AI and God  ·  Poor Culture

Technology and Idolatry

Technology becomes idolatry when it moves from tool to trust — when we go to it for what only God provides. Every generation has its golden calf. Ours is luminous, algorithmic, and lives in our pockets.

Psalm 135:15–18The idols of the nations are silver and gold, made by human hands... Those who make them will be like them, and so will all who trust in them.

The biblical pattern of idolatry is remarkably consistent across millennia: human beings make something, credit it for what God did, and gradually transfer their trust to it. The idol does not ask to be worshiped. It just becomes useful, then necessary, then irreplaceable.

Technology follows this pattern with precision. The printing press was a tool. So was the radio. So was television. So was the internet. Each one began as an instrument and gradually reorganized human life, attention, and trust around itself.

AI is the most sophisticated tool humanity has ever built. It is also the first tool that appears to think — that mimics the activity most associated with the image of God in humans. That makes it uniquely susceptible to the idolatry dynamic. Not because it claims to be divine, but because it so effectively imitates what we associate with the divine: knowledge, presence, responsiveness, and the appearance of wisdom.

The Exodus narrative gives us the diagnostic question: Where do you go when you need what only God provides? The Israelites built the calf when they lost their sense of divine presence and needed something tangible. Technology becomes idolatry when it fills that same gap — not because we choose to worship it, but because we choose it over the harder, slower, more demanding path of actual relationship with God.


Hear the Full Sermon

When Tools Become Idols — Episode 03

Rev.
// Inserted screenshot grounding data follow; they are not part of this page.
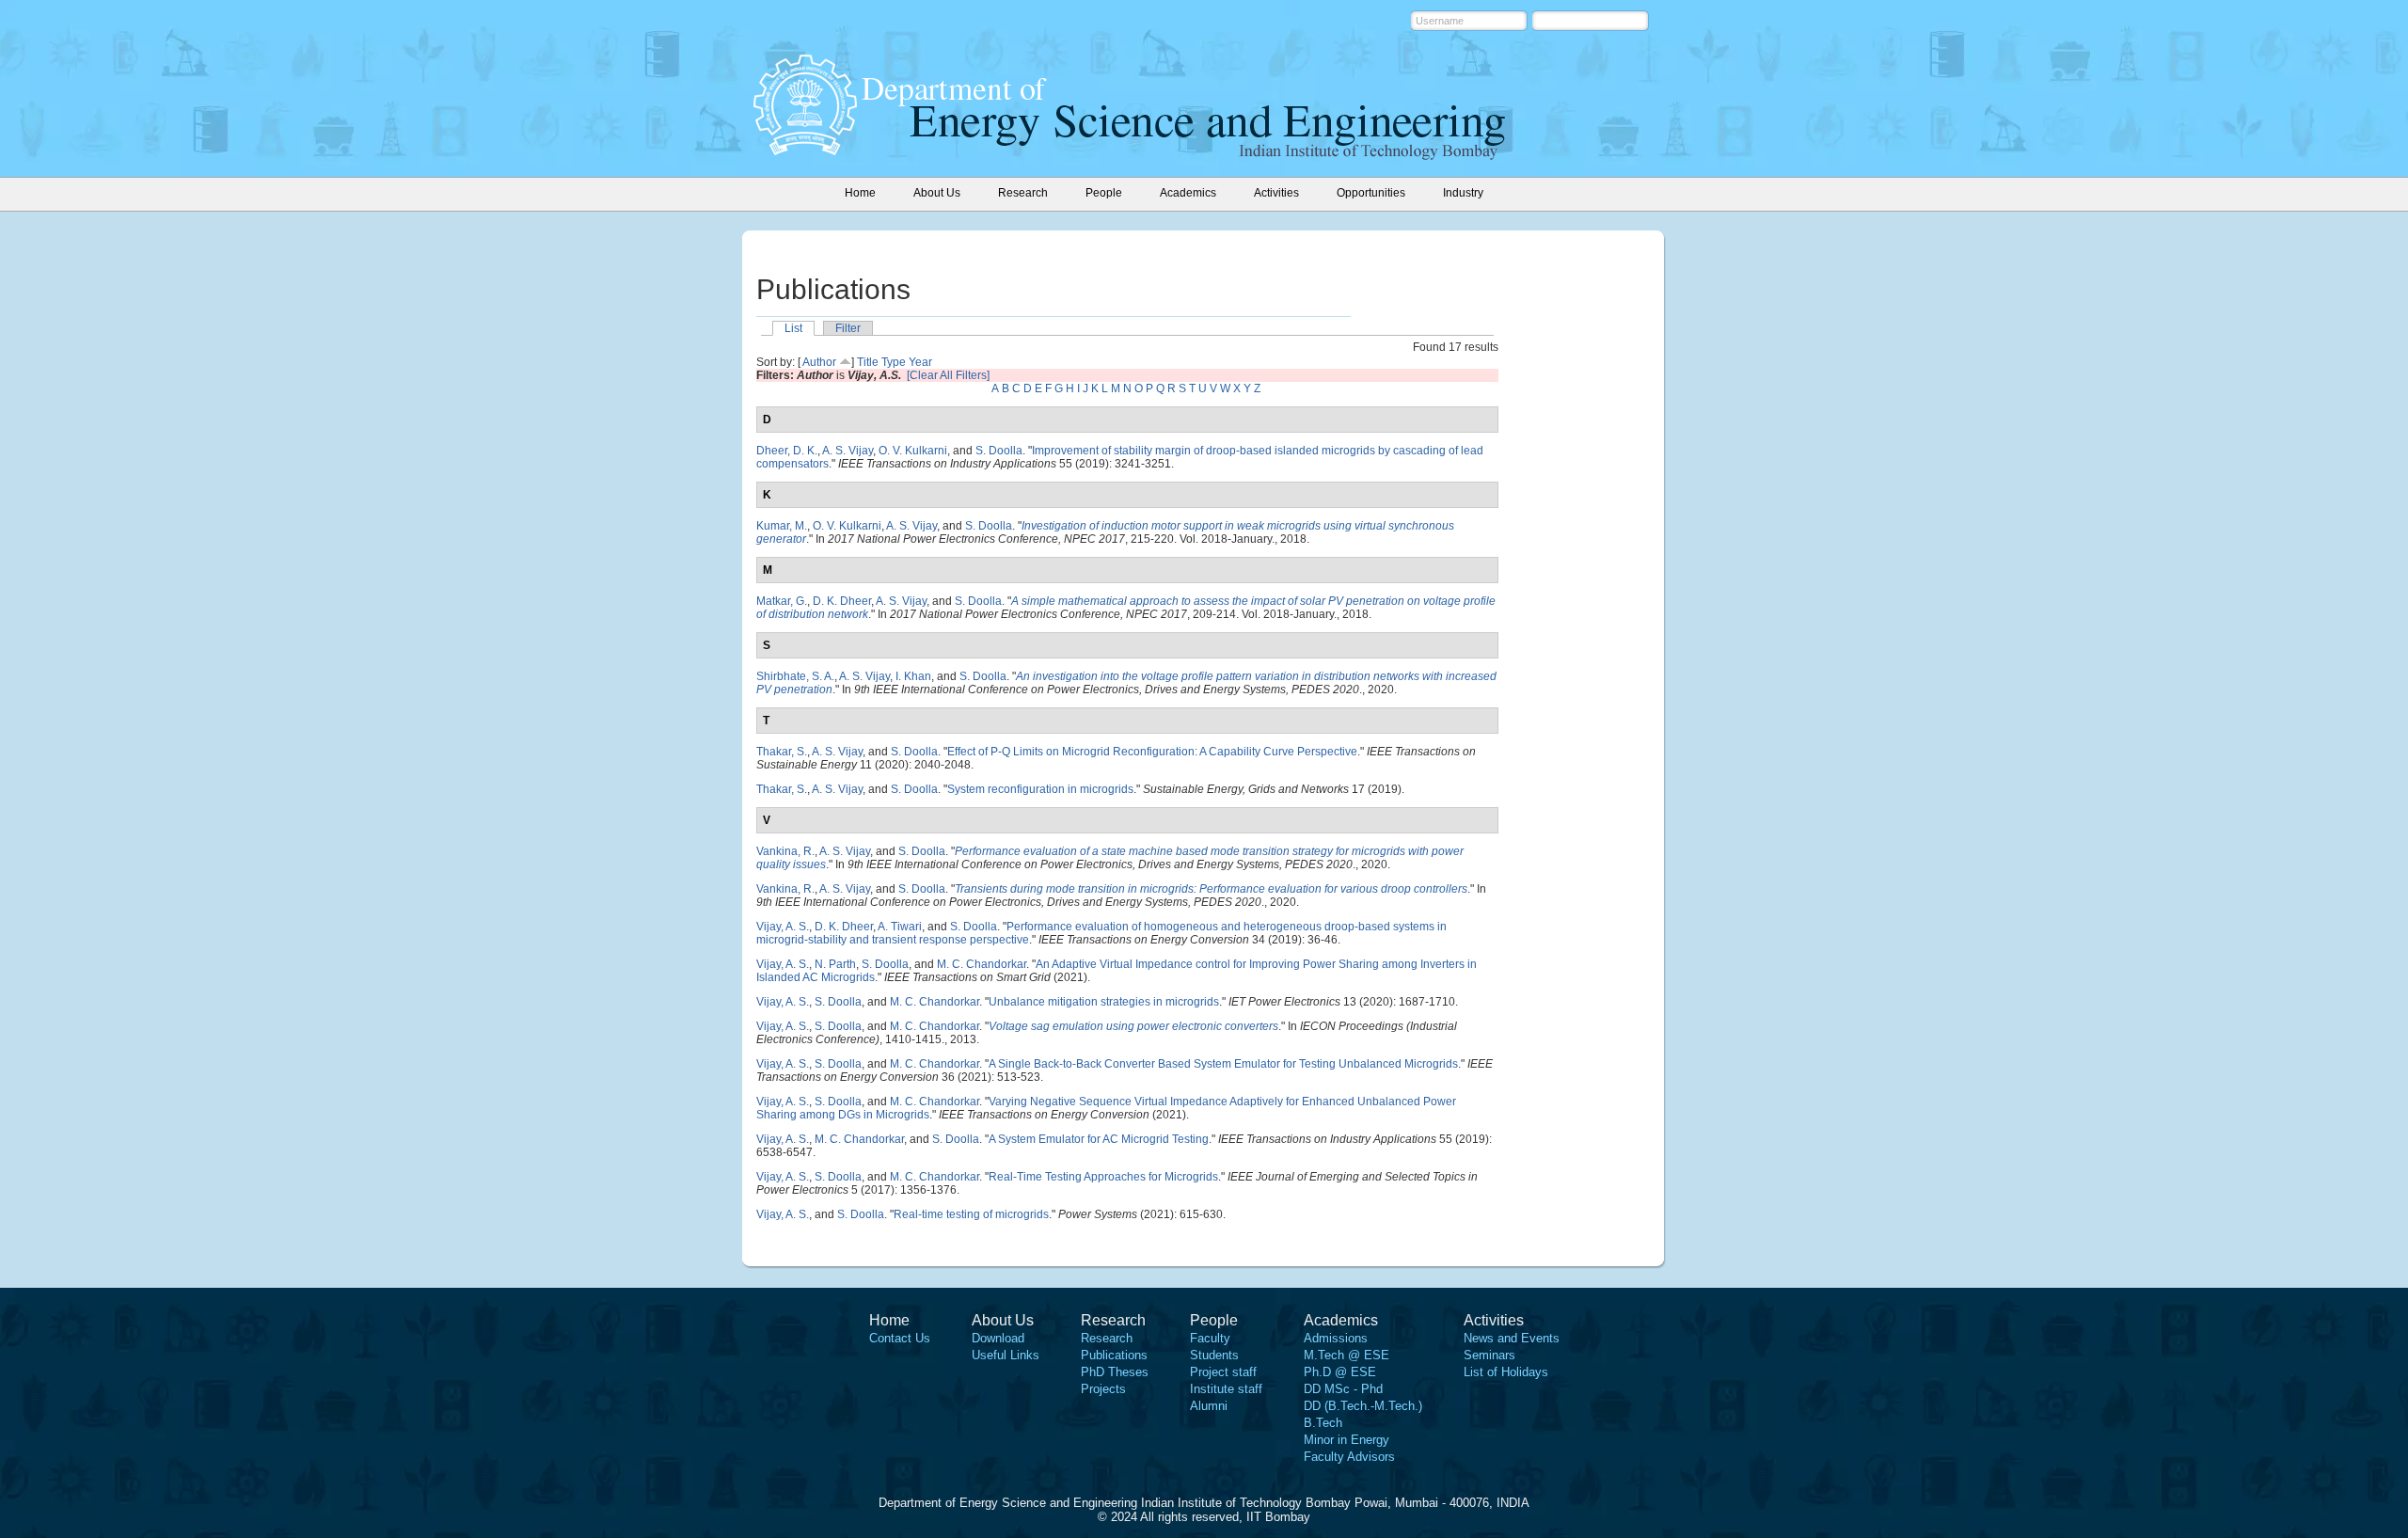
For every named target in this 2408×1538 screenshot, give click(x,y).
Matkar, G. (781, 601)
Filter (848, 328)
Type (893, 362)
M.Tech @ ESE (1346, 1355)
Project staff (1223, 1372)
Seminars (1489, 1355)
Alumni (1209, 1406)
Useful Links (1005, 1355)
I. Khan (913, 676)
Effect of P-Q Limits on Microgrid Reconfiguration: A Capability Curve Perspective (1152, 751)
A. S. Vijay (847, 450)
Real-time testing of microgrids (971, 1214)
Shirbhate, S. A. (795, 676)
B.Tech (1323, 1423)
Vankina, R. (785, 851)
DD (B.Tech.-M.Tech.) (1363, 1406)
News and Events (1512, 1338)
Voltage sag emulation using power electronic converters (1133, 1026)
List (793, 328)
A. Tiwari (900, 926)
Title (868, 362)
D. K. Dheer (842, 601)
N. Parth (835, 964)
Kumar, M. (781, 525)
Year (920, 362)
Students (1214, 1355)
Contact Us (899, 1338)
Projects (1103, 1389)
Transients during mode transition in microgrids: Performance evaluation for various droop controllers (1211, 889)
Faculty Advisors (1349, 1457)
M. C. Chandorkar (981, 964)
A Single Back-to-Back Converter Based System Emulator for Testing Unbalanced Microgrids (1223, 1063)
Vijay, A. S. (782, 926)
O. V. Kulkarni (913, 450)
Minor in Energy (1346, 1440)
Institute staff (1226, 1389)
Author (819, 362)
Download (998, 1338)
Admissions (1336, 1338)
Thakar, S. (781, 751)
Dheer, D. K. (786, 450)
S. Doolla (998, 450)
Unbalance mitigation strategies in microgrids (1104, 1001)
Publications (1114, 1355)
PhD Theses (1115, 1372)
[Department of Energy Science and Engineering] (805, 149)
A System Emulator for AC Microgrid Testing (1099, 1139)
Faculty (1210, 1338)
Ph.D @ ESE (1340, 1372)
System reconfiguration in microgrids (1040, 789)
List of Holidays (1506, 1372)
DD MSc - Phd (1343, 1389)
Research (1107, 1338)
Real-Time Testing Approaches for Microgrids (1103, 1176)
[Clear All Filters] (948, 375)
Karmen Michael Smith preaches through this question in the AI and God sermon series.

Read & Listen → Full Series

Common Questions
Is social media idolatry?
Social media is a tool that can become an idol when it becomes the primary source of validation, identity, and belonging — things that belong to God and community. The platform is not the problem. The direction of dependence is.
How do we prevent technology from becoming idolatry?
By maintaining intentional practices of deprivation — Sabbath from screens, silence, fasting from AI — that keep us aware of our dependence and oriented toward God as the primary source of what we need.
What makes AI different from previous technologies?
AI mimics intelligence — the capacity most closely associated with the image of God in humans. That makes it uniquely prone to the idolatry dynamic. We are more likely to defer to, depend on, and trust something that appears to think than something that does not.